Eine Truppennummer wird mittlerweile längst nicht mehr in jedem größeren Circus-programm aufgeboten. Hier sorgen die 'William Bill' s' für reichlich Wirbel mit ihrer Lasso-Show. Die drei Kinder und die Frau von Direktor Beautour beherrschen ihr Metier und die Seilschlingen. Lediglich beim jüngsten sechsjährigen Spross der Familie will die Schlinge nicht immer so rotieren wie gewünscht und es werden - während die anderen im Vordergrund arbeiten - am Manegenrand Trockenübungen eingelegt.

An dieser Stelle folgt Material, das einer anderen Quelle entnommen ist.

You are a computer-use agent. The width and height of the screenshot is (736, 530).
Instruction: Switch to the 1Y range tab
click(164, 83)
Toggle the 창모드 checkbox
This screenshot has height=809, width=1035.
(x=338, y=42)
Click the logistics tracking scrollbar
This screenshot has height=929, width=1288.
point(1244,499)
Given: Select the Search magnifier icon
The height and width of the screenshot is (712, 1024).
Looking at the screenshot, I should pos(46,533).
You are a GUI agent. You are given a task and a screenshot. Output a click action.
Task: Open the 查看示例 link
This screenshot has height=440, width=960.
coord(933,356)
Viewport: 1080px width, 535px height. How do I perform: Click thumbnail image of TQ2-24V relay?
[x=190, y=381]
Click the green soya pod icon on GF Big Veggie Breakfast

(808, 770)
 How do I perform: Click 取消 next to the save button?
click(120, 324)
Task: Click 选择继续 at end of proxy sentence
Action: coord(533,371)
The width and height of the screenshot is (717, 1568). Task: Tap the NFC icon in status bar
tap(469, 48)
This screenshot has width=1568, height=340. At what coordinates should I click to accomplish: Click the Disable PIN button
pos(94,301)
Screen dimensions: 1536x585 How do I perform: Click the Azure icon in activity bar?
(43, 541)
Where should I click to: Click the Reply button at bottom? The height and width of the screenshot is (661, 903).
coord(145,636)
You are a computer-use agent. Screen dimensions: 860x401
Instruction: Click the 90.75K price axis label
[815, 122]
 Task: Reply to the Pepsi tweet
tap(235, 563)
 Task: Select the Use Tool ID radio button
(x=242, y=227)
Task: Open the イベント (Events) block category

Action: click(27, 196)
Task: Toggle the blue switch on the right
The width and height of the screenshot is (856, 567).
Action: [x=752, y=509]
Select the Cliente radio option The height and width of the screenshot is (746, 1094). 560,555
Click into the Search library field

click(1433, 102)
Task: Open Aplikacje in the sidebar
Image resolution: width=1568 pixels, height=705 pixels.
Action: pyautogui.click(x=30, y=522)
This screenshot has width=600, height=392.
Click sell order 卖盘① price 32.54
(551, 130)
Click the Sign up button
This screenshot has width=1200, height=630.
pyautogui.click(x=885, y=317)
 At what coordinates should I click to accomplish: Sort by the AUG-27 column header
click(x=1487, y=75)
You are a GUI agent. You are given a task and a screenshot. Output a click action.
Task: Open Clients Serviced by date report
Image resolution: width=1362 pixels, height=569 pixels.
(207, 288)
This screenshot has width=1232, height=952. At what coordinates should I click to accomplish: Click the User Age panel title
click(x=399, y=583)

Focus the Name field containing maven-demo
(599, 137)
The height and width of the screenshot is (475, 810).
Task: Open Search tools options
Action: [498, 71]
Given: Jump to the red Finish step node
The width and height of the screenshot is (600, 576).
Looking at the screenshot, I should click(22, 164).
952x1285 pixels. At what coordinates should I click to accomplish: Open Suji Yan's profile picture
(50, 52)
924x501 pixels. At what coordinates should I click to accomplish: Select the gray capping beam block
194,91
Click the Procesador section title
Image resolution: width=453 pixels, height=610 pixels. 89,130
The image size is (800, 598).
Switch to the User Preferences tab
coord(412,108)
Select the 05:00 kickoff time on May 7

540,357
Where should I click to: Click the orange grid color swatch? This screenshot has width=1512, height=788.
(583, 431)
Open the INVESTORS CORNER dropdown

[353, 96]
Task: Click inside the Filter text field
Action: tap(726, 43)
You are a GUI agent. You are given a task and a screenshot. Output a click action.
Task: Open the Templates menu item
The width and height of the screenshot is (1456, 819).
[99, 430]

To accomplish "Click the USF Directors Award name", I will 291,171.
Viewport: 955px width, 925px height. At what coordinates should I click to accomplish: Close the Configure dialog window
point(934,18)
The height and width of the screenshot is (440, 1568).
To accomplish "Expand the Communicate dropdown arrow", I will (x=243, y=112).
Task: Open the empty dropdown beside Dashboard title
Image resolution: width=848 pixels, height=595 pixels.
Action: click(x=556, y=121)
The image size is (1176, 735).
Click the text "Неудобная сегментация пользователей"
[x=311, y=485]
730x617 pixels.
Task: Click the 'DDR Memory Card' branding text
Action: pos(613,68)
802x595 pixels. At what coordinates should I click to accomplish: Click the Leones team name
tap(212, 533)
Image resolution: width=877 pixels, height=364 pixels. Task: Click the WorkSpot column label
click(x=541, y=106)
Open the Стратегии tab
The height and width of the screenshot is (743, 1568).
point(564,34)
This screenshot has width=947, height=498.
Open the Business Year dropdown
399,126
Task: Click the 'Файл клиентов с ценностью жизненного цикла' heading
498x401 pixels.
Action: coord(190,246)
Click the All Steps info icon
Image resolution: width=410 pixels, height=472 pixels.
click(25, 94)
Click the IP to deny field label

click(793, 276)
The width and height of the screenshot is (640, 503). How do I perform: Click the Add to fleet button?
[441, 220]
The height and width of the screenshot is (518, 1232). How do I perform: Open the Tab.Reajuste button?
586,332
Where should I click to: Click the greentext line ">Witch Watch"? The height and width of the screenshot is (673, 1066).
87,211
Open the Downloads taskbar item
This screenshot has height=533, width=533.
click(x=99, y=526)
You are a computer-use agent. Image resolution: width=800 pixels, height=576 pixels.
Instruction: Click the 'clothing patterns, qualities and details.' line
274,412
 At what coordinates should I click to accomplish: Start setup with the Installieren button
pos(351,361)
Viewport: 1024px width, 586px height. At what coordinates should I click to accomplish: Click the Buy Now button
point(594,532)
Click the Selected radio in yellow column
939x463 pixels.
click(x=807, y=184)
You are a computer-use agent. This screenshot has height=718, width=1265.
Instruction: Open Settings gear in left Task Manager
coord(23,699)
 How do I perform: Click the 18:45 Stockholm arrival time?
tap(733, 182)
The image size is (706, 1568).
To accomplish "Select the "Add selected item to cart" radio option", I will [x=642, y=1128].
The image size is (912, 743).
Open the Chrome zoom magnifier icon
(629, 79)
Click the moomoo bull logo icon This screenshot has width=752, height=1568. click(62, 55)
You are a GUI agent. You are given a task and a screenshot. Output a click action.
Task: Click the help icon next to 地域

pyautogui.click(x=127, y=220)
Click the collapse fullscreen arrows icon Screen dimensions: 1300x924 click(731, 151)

Die Pause dauert deutlich länger als die avisierten zehn Minuten - der Ansturm zu Tierschau, Restauration und Pony reiten ist einfach nicht schneller zu bewältigen.
Auf der Rola-Rola eröffnet 'Rocky' - Clown Francesco hat sich inzwischen abgeschminkt - den zweiten Teil. Er erklimmt den hohen Piedestal über eine Treppe, auf deren Stufen jeweils eine Rolle auf ihn wartet. Das Rola-Brett hat zwei Schlaufen in denen die Füße stecken und so springt er Stufe um Stufe nach oben zur Plattform. Die Krönung der Evolutionen ist die Balance auf einer Bowlingkugel.
Eine Magic-Show bieten die beiden Damen des Hauses unter der Assistenz des Juniors. Drei Kistentricks, mit dem nötigen Brimborium vorgetragen, sind das Repertoir.

Dann haben wir den Höhepunkt, wie in so vielen klassischen französischen Circusprogramme erreicht - das große Entree der Clowns. Die Chefin in chicer Livree übernimmt das Mikrofon und den Part des Weißclowns, derweil die beiden Herren die Auguste geben. Mit allerlei Klamauk fügen sich zahlreiche Szenen und Gags aneinander und die kleinen Zuschauer jubeln. Schließlich folgt noch das Kunstschützen-Entree und das Spiel strebt dem Ende zu.
Ein Finale im gewohnten Rahmen gibt es zum Abschluss dieses Programms nicht. John Beautour kehrt im August-Kostüm in die Manege zurück, trägt ein „Komödianten-Gedicht“ vor. Wortreich bedankt und verabschiedet er sich, nicht ohne genügend auf die weiteren Vorstellungen hier vor Ort und in der kommenden Gastspielstadt hingewiesen zu haben.